Developed by Elizabeth Hargrave; Designed by Connie Vogelman; Art by Clementine Campardou

I don't want to call this a review, because this is not a review site. This is a blog where I post weird diatribes and years-long writing projects. That said, I do frequently post about board games and I did manage to get my hands on an advanced copy of one of the most hotly anticipated games of 2024. So I might as well share my thoughts and some pictures, right? (Caveat: the gameplay pictures are of fancy upgraded components, because I am a fancy upgraded boy, but base game components will also be discussed.) So without further ado...

Wyrmspan: a Wingspan Game

It's wild to think that Wingspan only came out five years ago. There was a good stretch of time (I want to say at least a year or year-and-a-half) where it was the game that everyone wanted to play but that you couldn't actually find on shelves anywhere. It was a moderate-weight engine-builder with a very chill vibe from up-and-coming designer Elizabeth Hargrave. Attracting birds to your habitat can be deep, apparently, but not stressful. With lovely art and high-quality components--including wooden dice, pastel eggs, and a birdhouse dice tower--it had a delightful table presence. It remains one of my favorite board games of all time, probably in my Top 5, certainly in my Top 10, and definitely one I don't get to the table nearly enough. So when I heard that a new version was coming out that featured crunchier gameplay and dragons... let's just say I was excited for it.

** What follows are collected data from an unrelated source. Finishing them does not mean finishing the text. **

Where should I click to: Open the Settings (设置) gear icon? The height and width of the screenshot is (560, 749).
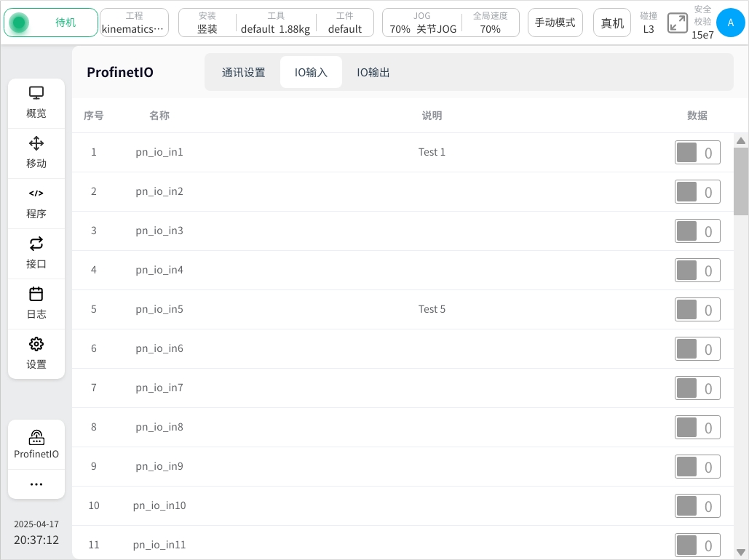point(36,353)
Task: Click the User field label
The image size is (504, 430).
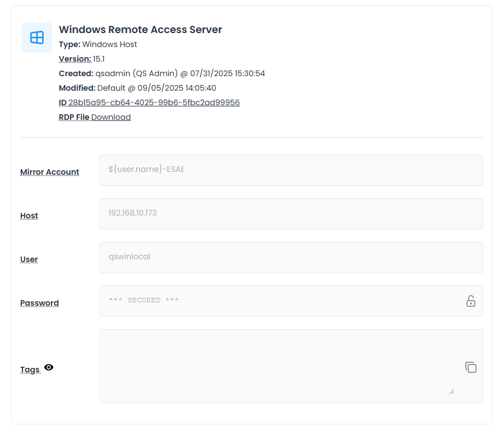Action: click(x=29, y=259)

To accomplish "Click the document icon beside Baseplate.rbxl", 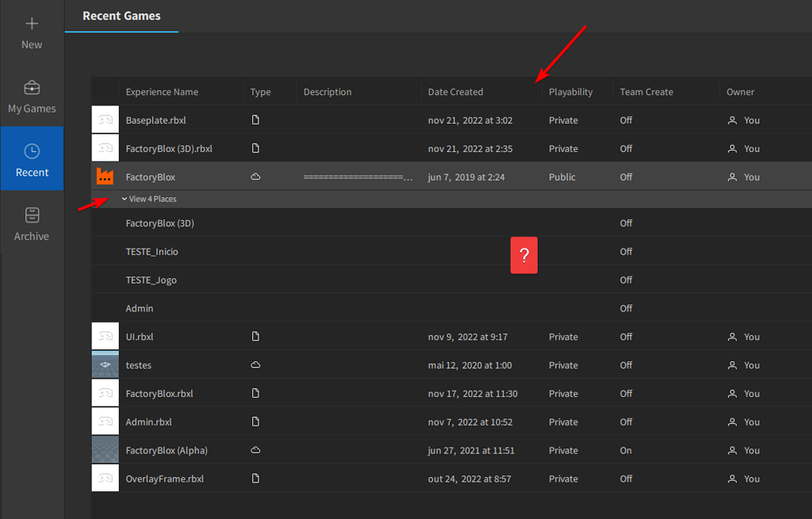I will point(255,120).
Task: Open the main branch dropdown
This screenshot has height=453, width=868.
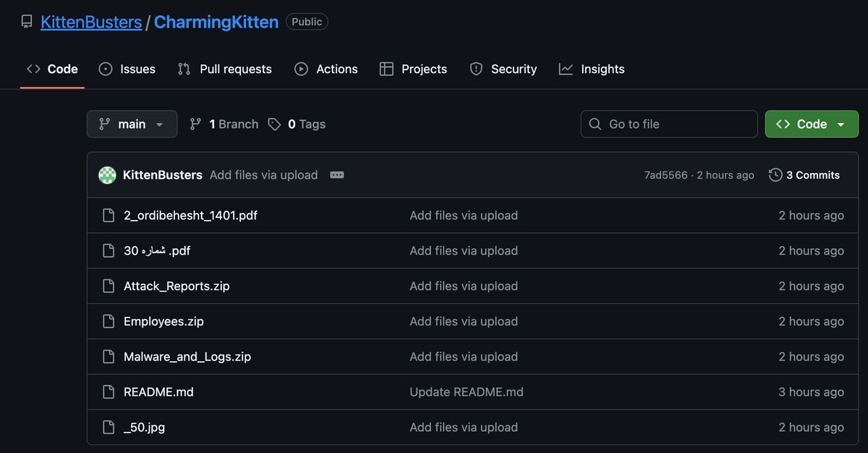Action: click(x=131, y=124)
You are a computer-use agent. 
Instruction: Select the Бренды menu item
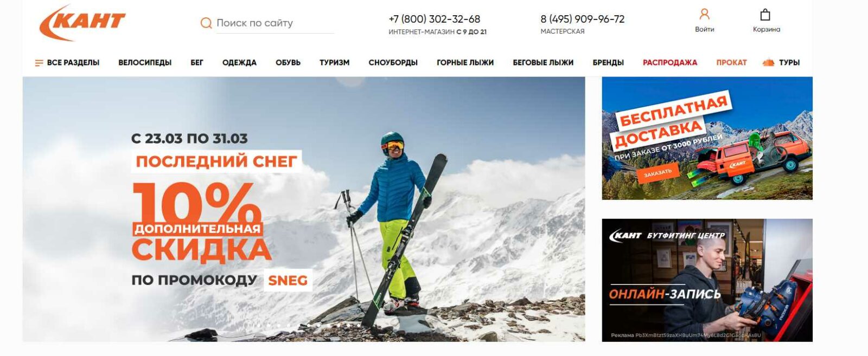pyautogui.click(x=608, y=62)
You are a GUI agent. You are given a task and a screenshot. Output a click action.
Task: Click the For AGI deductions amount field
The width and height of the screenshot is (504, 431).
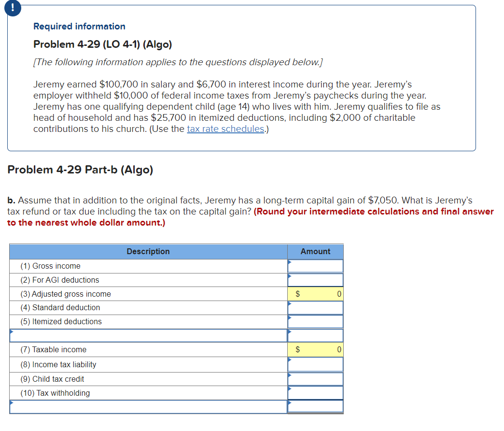315,279
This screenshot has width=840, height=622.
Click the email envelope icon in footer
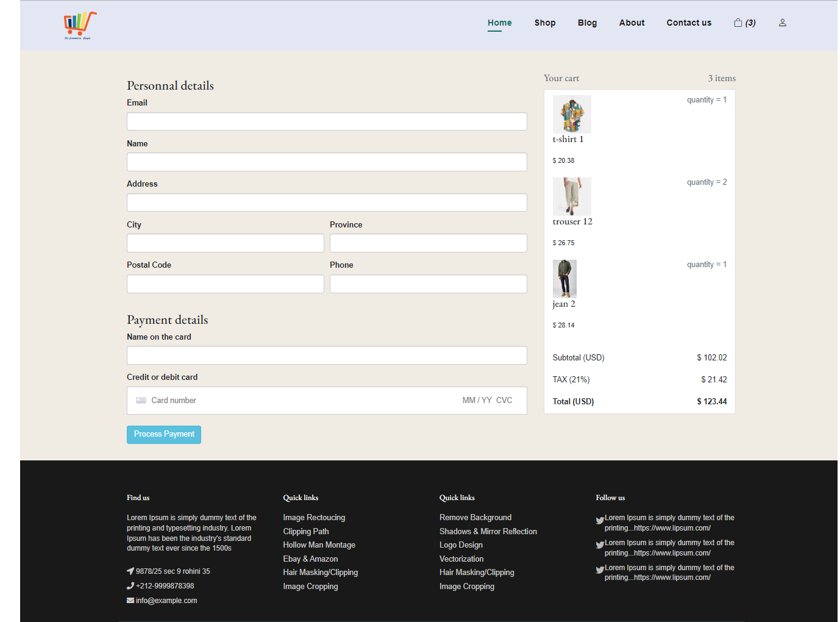(130, 600)
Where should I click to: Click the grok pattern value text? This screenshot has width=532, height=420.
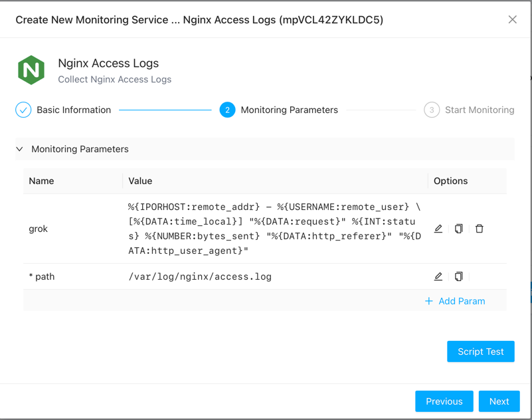pos(274,229)
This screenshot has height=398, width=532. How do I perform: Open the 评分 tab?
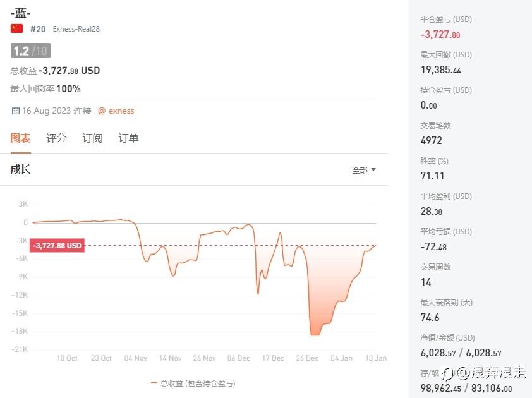click(56, 138)
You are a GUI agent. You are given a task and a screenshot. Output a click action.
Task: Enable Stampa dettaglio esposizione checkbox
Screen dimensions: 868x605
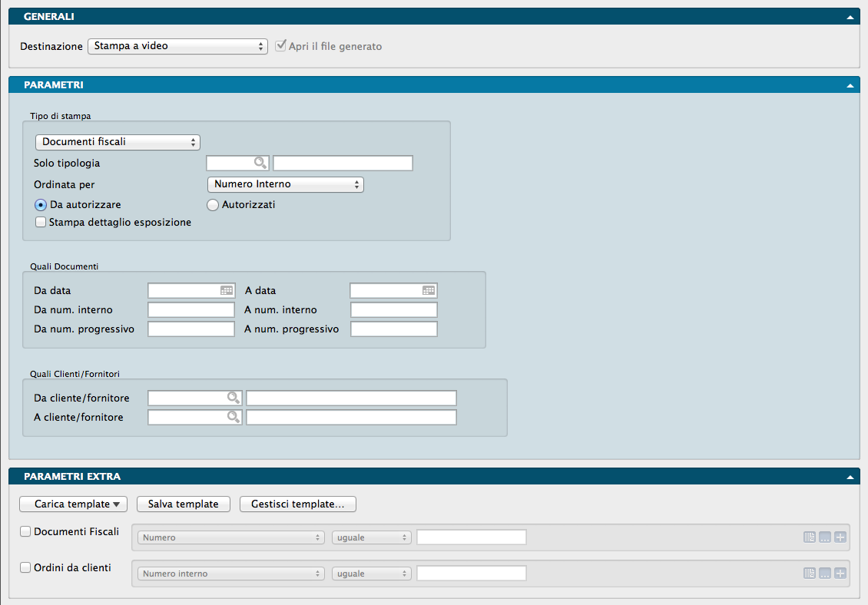click(x=41, y=223)
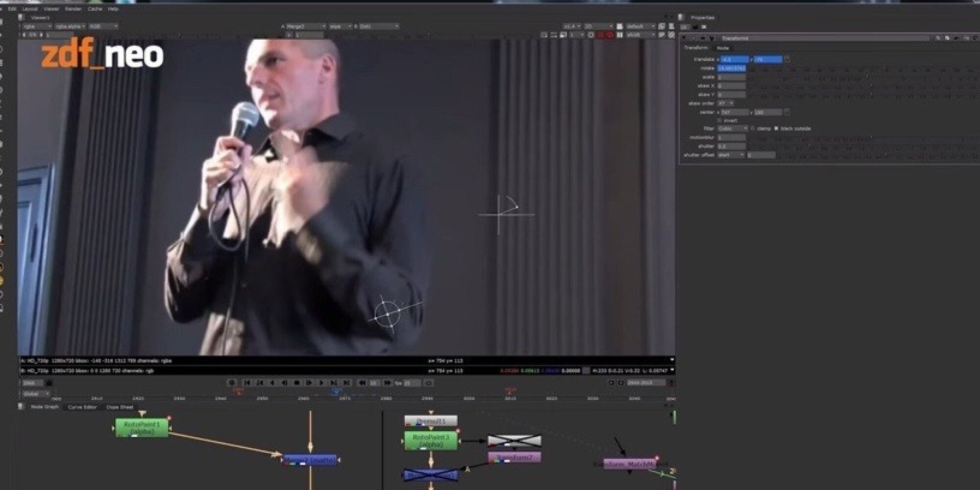Open the Node tab in Properties

(x=723, y=48)

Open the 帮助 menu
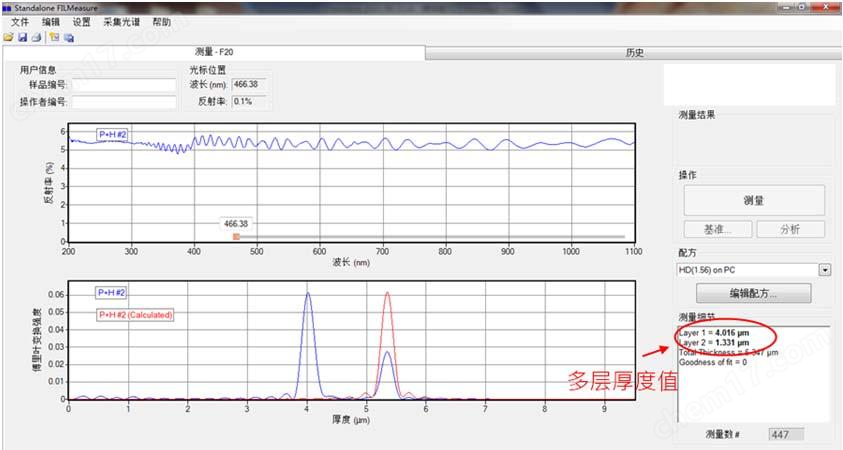(x=162, y=21)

Wyrmspan takes the same basic game engine as its predecessor and builds/refines it. Instead of attracting birds, you're enticing dragons. Instead of activating your habitats, you're exploring caves. Instead of a fixed number of turns per round, you have coins to spend (and ways to accrue them). The birdhouse is gone, but we now have cave cards and a Dragon Guild to contend with. There are a lot of new bells and whistles, but under the hood, the gameplay loop is the same, even if it's been souped up a bit. So the two questions that come to mind are: how is it in its own right, and how does it compare to Wingspan?

Neoprene player mats, note the metal dragon coins

To the former--it's really good. If you've never played either game, here's the basic idea. You are an adventurer and "dracologist" trying to build out a dragon sanctuary. The mountain where you've set up shop has three Alliterative Areas that can house dragons: the Crimson Cavern, the Golden Grotto, and the Amethyst Abyss. Each dragon has an area (or areas) that it can live in, but in order to entice it there you'll need to offer up the specific combination of meat, milk, gold, and crystals that the dragon prefers. At the start of the game, each area can only house one dragon, so in order to get more, you'll need to excavate by playing cave cards from your hand. These cards give you bonuses--usually resources or cards representing things you unearthed as you dug. When you play a dragon into your cave, it can have a number of effects. It has points on it, it can hold eggs, and it has a size (large, medium, small, hatchling) and nature (shy, playful, aggressive, helpful) that can factor into scoring. Additionally, you get some kind of bonus for playing it. Maybe it will give you an instant bonus, or maybe it will give you end-of-round or end-of-game bonuses. Or maybe--and this is where the engine-building comes in--it will give you a bonus every time you explore that area.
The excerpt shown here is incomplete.